- _Aim of the exercise_
Repeat word for word, please, only the lines from the one that includes "Косметика (333, 2544)" through the final line of the data.

Data records
-- -- --
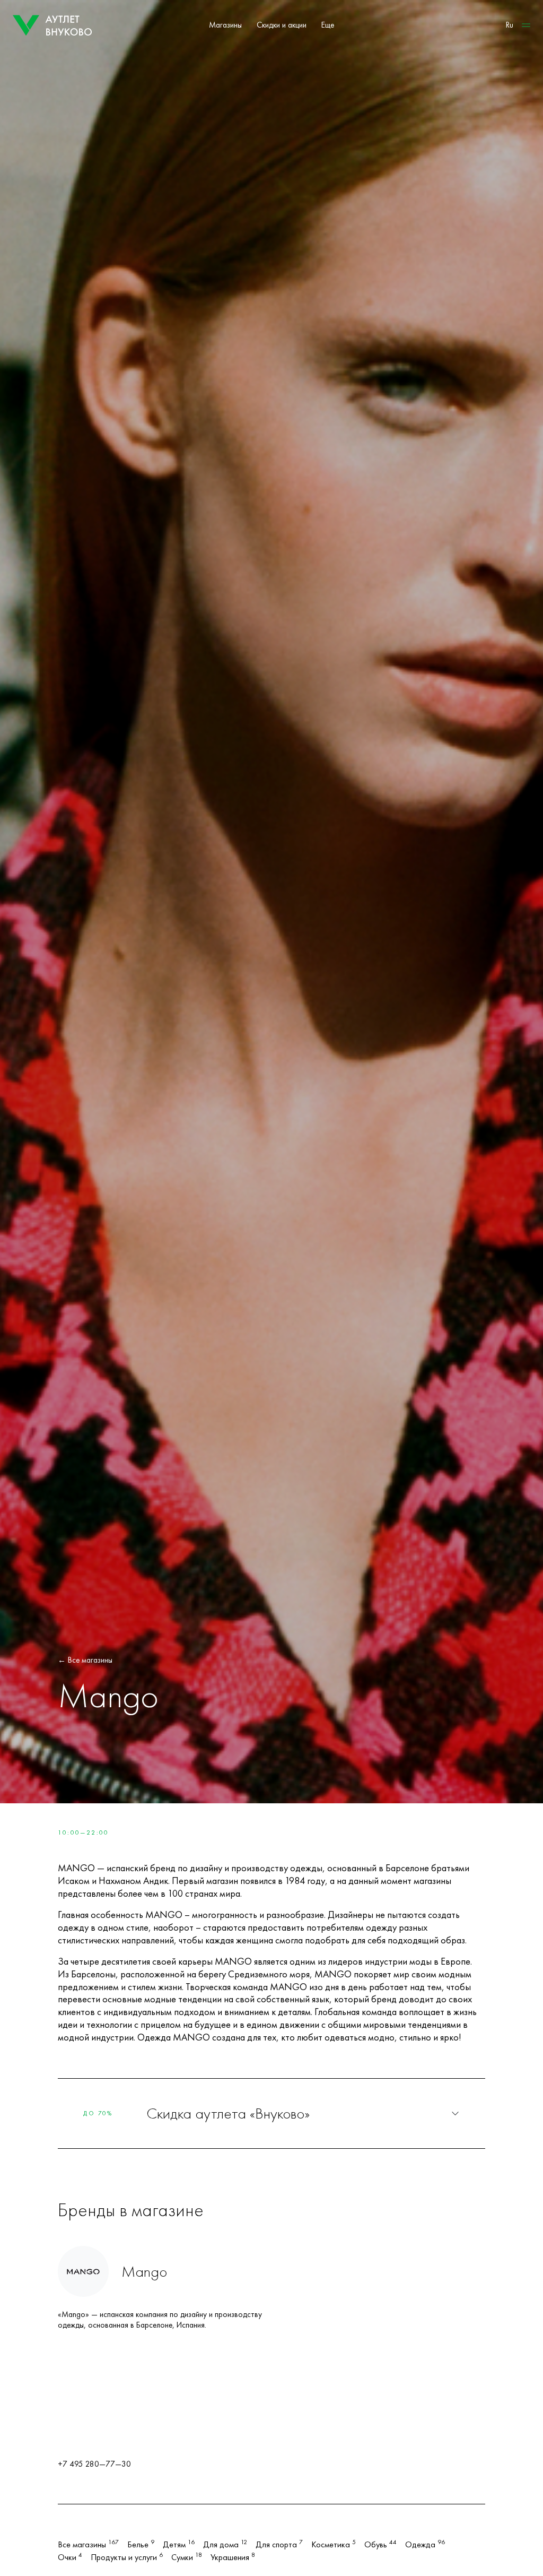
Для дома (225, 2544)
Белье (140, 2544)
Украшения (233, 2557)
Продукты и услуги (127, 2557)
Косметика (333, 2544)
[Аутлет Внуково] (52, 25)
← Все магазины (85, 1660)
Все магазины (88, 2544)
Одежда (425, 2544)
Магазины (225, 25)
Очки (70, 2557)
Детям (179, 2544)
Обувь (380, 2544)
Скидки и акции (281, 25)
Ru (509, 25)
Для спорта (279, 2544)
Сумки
-- -- --
- _Task result_
Косметика (333, 2544)
[Аутлет Внуково] (52, 25)
← Все магазины (85, 1660)
Все магазины (88, 2544)
Одежда (425, 2544)
Магазины (225, 25)
Очки (70, 2557)
Детям (179, 2544)
Обувь (380, 2544)
Скидки и акции (281, 25)
Ru (509, 25)
Для спорта (279, 2544)
Сумки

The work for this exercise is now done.